WHAT IS EXPECTED
Please write out the lines of the listing below as a numbered list, from the line containing "is (550, 932)." through the end of the listing, both ends included. Leave out blank lines and pictures.

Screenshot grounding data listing
--- START ---
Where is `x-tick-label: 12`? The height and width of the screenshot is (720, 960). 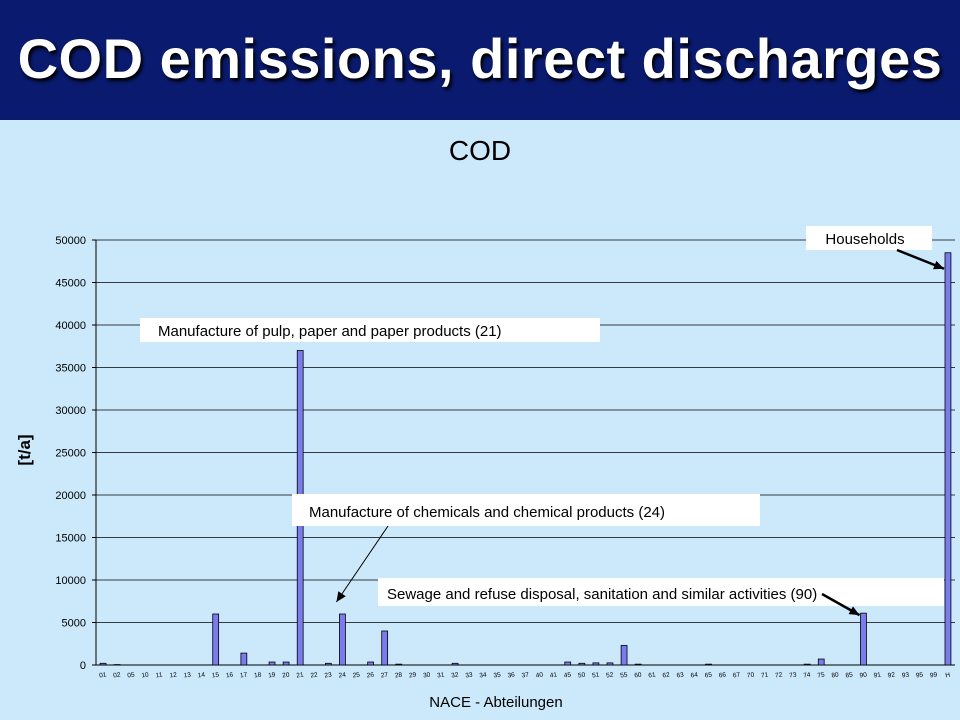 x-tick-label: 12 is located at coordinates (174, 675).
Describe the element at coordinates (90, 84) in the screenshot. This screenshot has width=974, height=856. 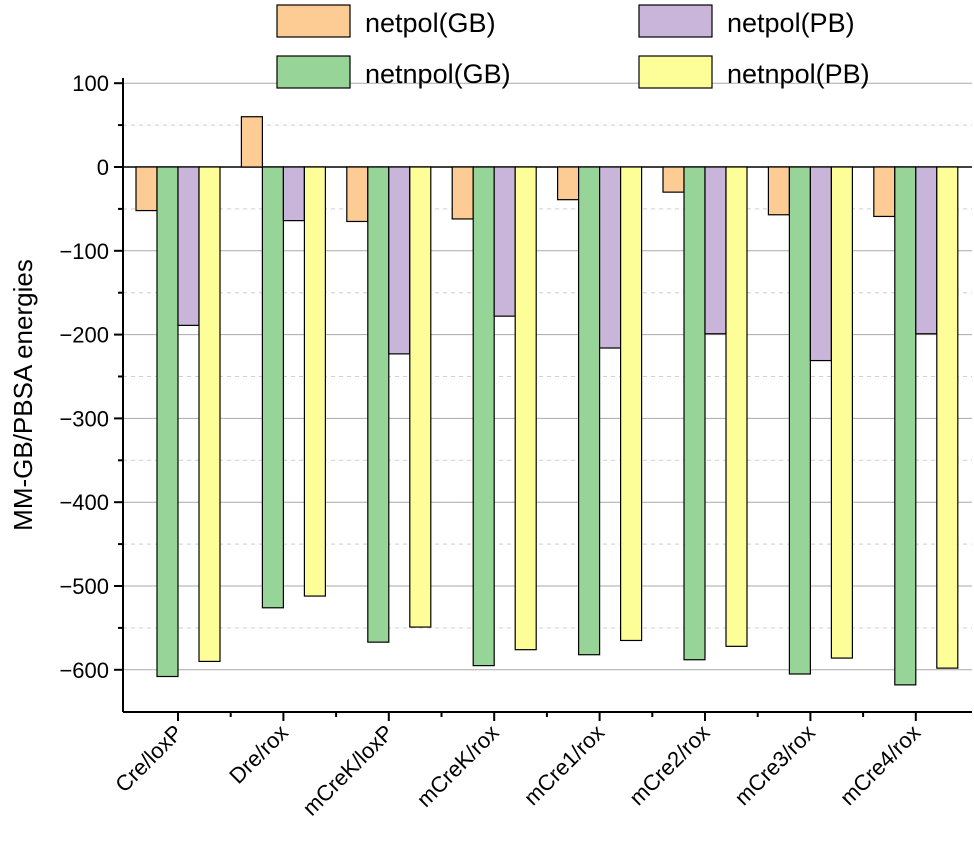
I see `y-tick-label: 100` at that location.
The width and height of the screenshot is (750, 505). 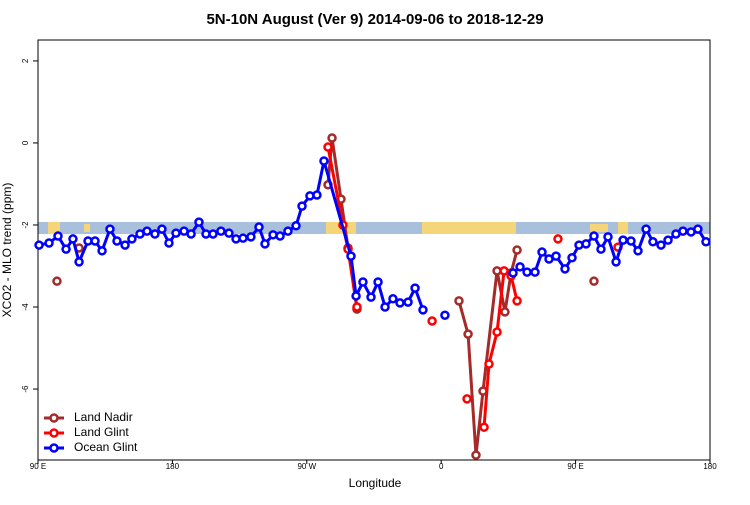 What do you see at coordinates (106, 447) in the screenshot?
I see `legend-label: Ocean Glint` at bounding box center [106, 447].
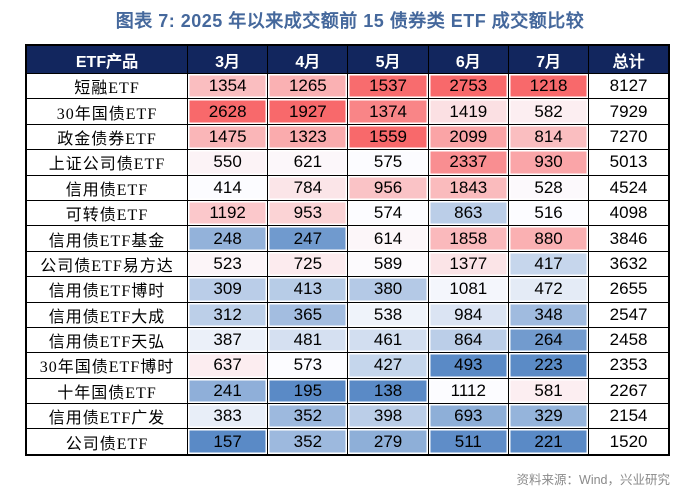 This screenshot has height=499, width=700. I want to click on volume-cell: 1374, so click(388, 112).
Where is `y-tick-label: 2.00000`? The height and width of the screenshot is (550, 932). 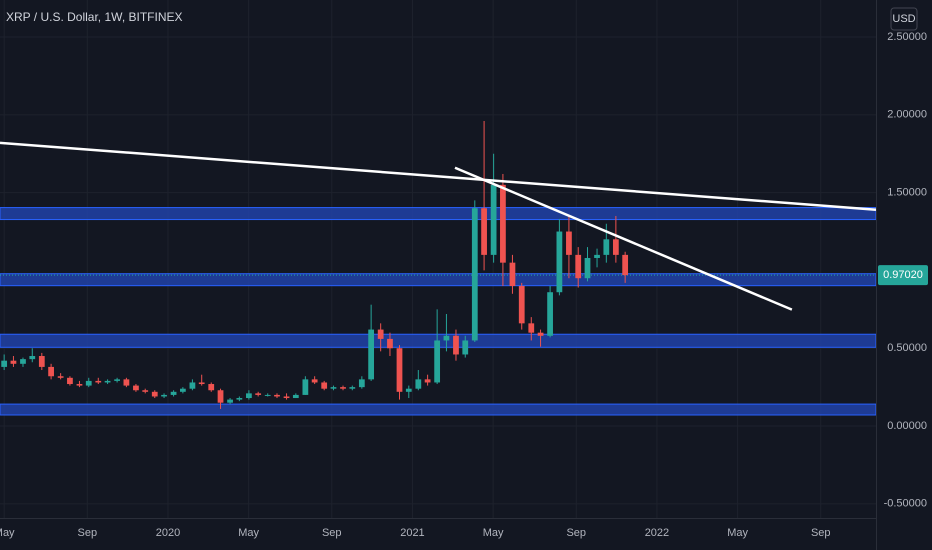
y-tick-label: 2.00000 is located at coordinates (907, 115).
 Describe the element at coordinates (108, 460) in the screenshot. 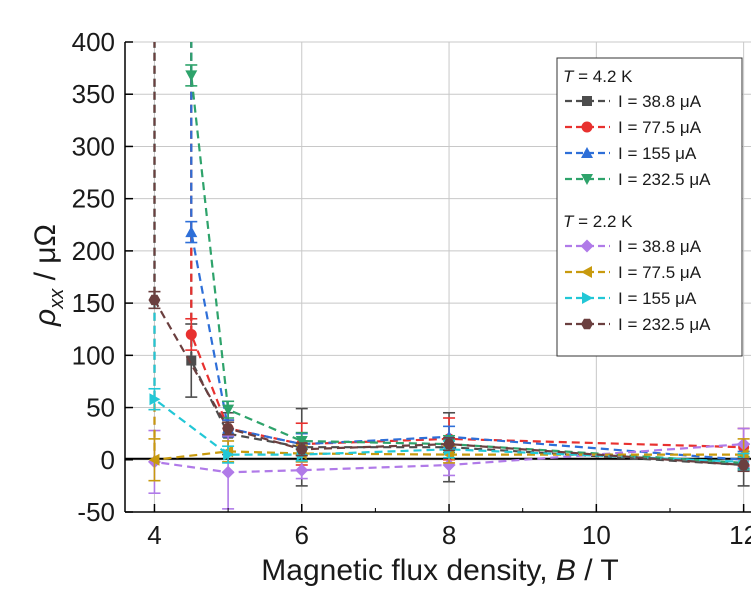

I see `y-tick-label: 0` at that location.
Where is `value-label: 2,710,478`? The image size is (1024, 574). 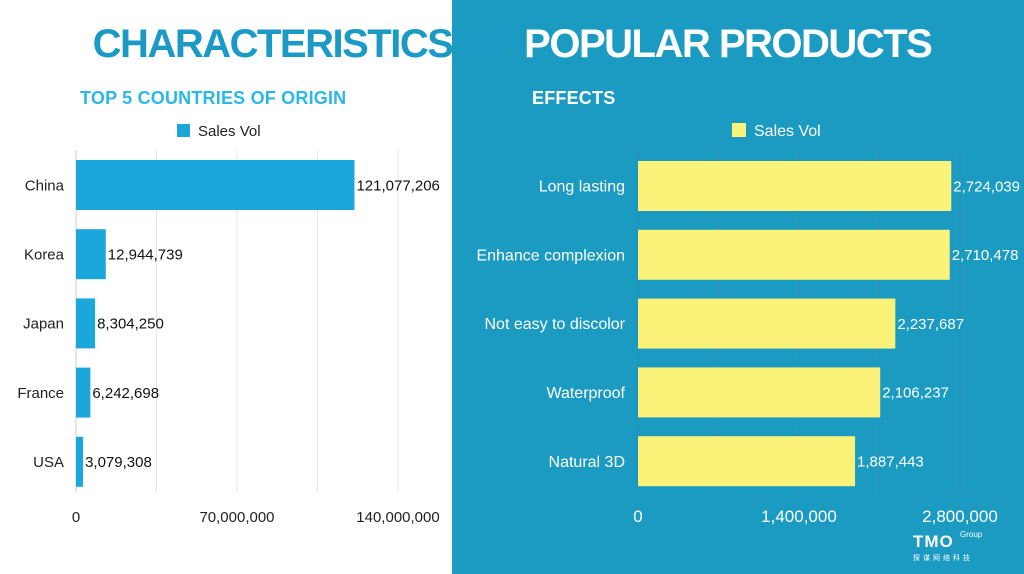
--- END ---
SOLUTION BELOW
1. Where is `y-tick-label: 2.00000`? The height and width of the screenshot is (550, 932). 
2. y-tick-label: 2.00000 is located at coordinates (907, 115).
3.  Describe the element at coordinates (108, 460) in the screenshot. 
4. I see `y-tick-label: 0` at that location.
5. Where is `value-label: 2,710,478`? The image size is (1024, 574). 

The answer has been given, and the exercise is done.